Under Project 2025, the Department of Education would be completely eliminated, instead focusing on “parental authority” as the center of education policy — meaning more funds used towards parents deciding how and what to teach their children, rather than paying unionized public educators.
Rep. David Schweikert (R-Ariz.)
Running for reelection
Buried deep within Project 2025’s chapter on reforms to the U.S. Department of Health and Human Services is a proposal to repeal a 2016 regulation that offers extra protections for LGBTQ youth within the foster care system. In their report analyzing the impact certain aspects of Project 2025 would have on some of the country’s most vulnerable people, DemocracyForward noted that, in 2022, there were 368,000 children enrolled in foster care who would risk increased discrimination because of this proposal.
In 2020, Schweikert, who is a member of the Congressional Coalition on Adoption, participated in a Heritage virtual event focused on adoption and foster care.
Sen. Rick Scott (R-Fla.)
Running for reelection
Scott, who’s vying to succeed Sen. Mitch McConnell (R-Ky.) as the top Republican in the Senate, partnered with The Heritage Foundation back in 2021 for a five-part video series explaining the inflation and the U.S. economy. The short videos featured Scott in an effort to blame the country’s economic woes and worsening inflation on President Joe Biden and the Democratic party’s agenda.
Sen.
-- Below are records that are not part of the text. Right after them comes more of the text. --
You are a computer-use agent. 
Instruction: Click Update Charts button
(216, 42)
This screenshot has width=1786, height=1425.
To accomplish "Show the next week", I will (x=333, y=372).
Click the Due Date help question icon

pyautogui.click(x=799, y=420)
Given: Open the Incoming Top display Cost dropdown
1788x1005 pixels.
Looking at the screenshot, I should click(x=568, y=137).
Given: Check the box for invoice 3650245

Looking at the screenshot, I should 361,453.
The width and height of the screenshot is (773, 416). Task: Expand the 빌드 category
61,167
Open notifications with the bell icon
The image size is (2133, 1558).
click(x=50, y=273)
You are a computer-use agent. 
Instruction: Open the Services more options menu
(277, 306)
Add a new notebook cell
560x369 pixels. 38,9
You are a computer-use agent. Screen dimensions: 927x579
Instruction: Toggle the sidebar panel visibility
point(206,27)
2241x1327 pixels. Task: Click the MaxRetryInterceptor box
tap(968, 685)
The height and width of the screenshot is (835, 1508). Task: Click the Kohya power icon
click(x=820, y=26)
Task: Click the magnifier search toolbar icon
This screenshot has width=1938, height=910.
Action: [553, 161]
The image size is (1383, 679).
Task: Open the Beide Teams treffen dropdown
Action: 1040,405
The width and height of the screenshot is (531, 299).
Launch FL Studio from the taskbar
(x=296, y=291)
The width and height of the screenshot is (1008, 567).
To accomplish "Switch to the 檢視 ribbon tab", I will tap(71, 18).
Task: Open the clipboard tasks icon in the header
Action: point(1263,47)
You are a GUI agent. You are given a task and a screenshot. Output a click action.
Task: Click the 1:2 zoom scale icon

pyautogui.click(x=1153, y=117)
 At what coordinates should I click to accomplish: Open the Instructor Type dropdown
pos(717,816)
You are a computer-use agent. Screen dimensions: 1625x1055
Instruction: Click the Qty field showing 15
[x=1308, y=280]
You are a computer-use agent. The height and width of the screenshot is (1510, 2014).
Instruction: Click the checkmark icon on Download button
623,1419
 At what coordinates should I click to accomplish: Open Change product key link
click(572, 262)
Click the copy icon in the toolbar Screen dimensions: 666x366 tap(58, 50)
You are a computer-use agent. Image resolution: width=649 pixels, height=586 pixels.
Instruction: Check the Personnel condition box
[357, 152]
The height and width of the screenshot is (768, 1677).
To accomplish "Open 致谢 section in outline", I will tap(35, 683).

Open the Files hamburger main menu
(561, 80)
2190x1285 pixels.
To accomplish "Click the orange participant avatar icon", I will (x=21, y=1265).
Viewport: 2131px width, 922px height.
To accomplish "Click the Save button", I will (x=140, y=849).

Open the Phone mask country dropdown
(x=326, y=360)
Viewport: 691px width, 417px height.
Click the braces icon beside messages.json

Roger Wicker (R-Miss.)
Running for reelection
In January, Wicker — who is a ranking member of the Senate Armed Services Committee — participated in a Heritage Foundation event about the U.S. military, with a focus on how to “reverse a decade of decline and restore America’s military power.” Project 2025 proposes drastic changes to the armed forces: reducing the number of generals while adding 50,000 soldiers, banning trans service members and rescinding a U.S. Department of Defense policy that covers the travel cost for troops traveling out of state to get an abortion and reproductive care.
“The next conservative President must end the Left’s social experimentation with the military, restore warfighting as its sole mission, and set defeating the threat of the Chinese Communist Party as its highest priority,” Roberts writes in the forward of Project 2025.